Zwaaien zolang als het kan | 12 december 2019

Laatst had ik een verjaardagsfeestje. We zouden met het hele gezelschap op pad gaan, stond in de uitnodiging. Altijd leuk, een verrassing. Ik was erg benieuwd wat we gingen doen en wat bleek: er stond een oude tram voor ons klaar voor een rondrit door Rotterdam.

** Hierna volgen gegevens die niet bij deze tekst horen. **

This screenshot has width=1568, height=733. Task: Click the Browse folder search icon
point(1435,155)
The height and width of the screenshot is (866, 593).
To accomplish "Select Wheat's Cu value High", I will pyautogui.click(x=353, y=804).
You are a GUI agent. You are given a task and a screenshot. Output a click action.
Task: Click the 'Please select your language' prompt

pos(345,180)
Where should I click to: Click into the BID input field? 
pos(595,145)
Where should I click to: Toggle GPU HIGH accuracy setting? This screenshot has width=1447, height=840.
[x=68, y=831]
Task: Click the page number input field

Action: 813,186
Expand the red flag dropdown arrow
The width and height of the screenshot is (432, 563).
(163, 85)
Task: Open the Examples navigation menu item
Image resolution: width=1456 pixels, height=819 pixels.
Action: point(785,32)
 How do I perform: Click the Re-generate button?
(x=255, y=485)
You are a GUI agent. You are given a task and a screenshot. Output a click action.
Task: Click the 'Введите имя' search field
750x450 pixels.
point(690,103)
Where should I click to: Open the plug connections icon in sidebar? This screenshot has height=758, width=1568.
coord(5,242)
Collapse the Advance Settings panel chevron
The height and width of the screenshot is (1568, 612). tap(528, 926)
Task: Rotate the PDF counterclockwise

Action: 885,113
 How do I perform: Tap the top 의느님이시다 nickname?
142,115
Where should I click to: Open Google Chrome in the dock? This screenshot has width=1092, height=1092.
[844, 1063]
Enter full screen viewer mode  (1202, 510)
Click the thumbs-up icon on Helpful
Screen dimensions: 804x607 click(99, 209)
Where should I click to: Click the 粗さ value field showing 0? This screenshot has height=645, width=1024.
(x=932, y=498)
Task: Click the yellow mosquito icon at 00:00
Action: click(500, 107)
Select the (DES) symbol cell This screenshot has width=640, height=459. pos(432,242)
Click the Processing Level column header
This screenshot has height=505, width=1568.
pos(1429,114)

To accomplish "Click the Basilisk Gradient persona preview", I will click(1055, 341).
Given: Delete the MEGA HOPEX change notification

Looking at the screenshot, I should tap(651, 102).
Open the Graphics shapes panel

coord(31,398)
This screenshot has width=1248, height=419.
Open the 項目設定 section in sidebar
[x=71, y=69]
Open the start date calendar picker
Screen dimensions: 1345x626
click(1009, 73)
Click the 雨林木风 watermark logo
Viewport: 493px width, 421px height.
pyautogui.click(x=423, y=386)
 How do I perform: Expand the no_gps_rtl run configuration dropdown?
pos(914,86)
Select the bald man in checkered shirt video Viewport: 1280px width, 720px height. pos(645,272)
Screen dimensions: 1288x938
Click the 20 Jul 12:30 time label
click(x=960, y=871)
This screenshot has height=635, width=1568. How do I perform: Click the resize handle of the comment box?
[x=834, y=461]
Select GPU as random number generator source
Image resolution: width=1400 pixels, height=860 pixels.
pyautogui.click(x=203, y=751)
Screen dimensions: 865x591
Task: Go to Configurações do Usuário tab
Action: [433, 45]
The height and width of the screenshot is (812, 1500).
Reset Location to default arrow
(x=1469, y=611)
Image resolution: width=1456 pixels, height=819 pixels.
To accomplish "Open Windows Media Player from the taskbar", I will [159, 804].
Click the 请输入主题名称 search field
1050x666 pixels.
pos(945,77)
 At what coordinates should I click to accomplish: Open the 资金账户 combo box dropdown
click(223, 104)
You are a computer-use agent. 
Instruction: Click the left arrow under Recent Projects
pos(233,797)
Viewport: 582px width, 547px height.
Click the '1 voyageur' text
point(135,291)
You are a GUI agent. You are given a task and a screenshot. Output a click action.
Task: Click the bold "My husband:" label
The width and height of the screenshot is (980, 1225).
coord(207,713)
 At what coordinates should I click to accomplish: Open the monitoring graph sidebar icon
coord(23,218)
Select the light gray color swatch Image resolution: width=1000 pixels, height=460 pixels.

Dat je best een attractie bent als je in zo’n tram zit, bleek later. Mensen bleven staan om te kijken wat er nu toch weer voorbij komt op het bestaande traject. Nu heb ik van huis uit meegekregen dat als je iemand tegenkomt en diegene kijkt je aan, dan zeg je even gedag. Kun je diegene niet aanspreken, bijvoorbeeld vanwege de afstand, dan zwaai je. Dus dat is wat ik deed. Zwaaien, naar iedereen die keek. Wat mij opviel, is dat als je zwaait naar iemand die je niet kent er eerst een verbaasde blik volgt, daarna een glimlach en dat er vervolgens terug gezwaaid wordt.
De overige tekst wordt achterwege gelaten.